Additional Resource: Bridgetown Church in Portland, Oregon has a wealth of teachings and podcasts that I have benefitted from. In this season of the Covid-19 Pandemic they are doing a series called, “Bridgetown Daily“. Each podcast is a 10 minutes or less devotional with a daily meditation on scripture, a quote, or the life of a Saint to ground you in God and His peace. I would highly recommend it to you!
The things that made me, shaped me, and defined me all came out of seasons of pain and struggle. I have not once been deeply shaped by a success that I just stumbled in to. I hate it to be true but the reality is, my mountains have been my greatest allies in reaching peace, contentment and true joy.
We look at the Biblical heroes and they also were all profoundly shaped through deep struggle. Joseph, David, Ruth, Esther, Daniel, Paul, Peter… Jesus. Not once does the Bible say, “and then they had a wonderful life and God was glorified, Amen”.
Yet, these mountains we find on our journey… we fight them, hide from them and sometimes are ashamed of them. These mountains are the sins we wrestle with, the disadvantages we face, the pain that knocks on our door at the most unexpected times.
But truly, the whole Biblical narrative shows one thing: facing that thing that causes us the most struggle is the only pathway to peace, contentment and joy. We think the absence of mountains brings joy but deep down we simply know this is not true.
What if this year ahead was the year we faced our mountains instead of: pretending they aren’t there, wishing them away, hoping for them to just vanish. What if, on the other side of that mountain is exactly what we were hoping for all along.
This is true with our children also. It is so tempting to search longingly for every glimmer of worldly success. We downplay or secretly fear the struggles our children have to face. We are convinced that the struggles will ruin them so we make it our job to safeguard them from struggles and pain. Is this really helping them though?

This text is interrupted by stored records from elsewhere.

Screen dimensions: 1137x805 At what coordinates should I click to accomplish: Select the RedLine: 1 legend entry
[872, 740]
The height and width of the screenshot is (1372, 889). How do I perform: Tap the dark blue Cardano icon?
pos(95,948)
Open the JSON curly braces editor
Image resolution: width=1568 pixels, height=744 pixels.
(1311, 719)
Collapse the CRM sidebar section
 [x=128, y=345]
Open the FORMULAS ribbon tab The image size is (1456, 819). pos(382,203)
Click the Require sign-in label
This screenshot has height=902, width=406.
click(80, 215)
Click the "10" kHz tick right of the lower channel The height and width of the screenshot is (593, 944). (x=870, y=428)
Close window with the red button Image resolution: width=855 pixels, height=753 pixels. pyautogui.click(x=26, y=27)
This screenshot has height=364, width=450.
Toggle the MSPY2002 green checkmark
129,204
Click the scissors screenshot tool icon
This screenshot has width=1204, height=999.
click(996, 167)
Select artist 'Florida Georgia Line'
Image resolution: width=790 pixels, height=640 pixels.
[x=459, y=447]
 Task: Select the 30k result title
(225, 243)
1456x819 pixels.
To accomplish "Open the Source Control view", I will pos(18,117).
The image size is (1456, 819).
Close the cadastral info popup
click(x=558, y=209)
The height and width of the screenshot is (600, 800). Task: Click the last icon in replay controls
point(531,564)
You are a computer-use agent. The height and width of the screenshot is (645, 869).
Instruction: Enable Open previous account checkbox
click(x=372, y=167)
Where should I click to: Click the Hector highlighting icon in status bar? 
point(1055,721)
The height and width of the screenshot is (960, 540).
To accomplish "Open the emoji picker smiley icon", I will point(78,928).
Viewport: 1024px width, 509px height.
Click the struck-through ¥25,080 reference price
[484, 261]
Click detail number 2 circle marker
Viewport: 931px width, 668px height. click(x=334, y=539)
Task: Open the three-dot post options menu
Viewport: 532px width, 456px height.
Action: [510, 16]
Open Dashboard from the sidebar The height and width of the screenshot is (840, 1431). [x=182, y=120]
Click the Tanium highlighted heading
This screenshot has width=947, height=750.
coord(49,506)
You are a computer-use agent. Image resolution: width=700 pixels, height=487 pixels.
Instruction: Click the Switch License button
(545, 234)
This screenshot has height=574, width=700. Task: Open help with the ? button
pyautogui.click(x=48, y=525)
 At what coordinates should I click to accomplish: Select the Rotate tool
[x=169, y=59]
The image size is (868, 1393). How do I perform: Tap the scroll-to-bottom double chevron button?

Here’s my honesty: my children don’t win any awards. They aren’t the top of their class for reading, math, science or anything else. They have been in speech therapy, occupational therapy, and the whole list. My one son was so afraid of swimming, he wet his pants at school when faced with the prospect of the school pool. When he told me I instantly wanted to make the whole situation go away. The embarrassment he felt was terrible for him. Struggles like this are a 1st world recipe for parenting anxiety!
But when I go back to the Bible I see that I shouldn’t feel anxiety at all. Ease of success promises my kids nothing. Lack of challenges doesn’t safeguard them at all. Teaching them to face their struggles and never give up is the greatest hope I have as a parent. We don’t seek the challenges but we can’t can’t cower from them either.
What if, we as parents, embraced our child’s mountains eagerly? What if we taught our kids to tackle that mountain like it’s their destiny? As painful as it would be, facing that struggle could be our child’s greatest opportunity and gift in their life.
I fear that today we are teaching our children that happiness, joy and contentment can be had without a fight. We do this because we desperately want it to be true. But, in our own lives this has never been true… and it won’t be true for them either.
Do we face the mountains in our personal life, marriages, families, and friendships like it is our greatest opportunity or our greatest threat? Do you see your mountains as an ally or an adversary? It doesn’t make the struggle any easier to embrace this reality. But the truth is, mountains are our ally if we face them with courage and don’t give up without a fight.
What have your most formative events in life? Was it mountains or easy victories that most shaped you?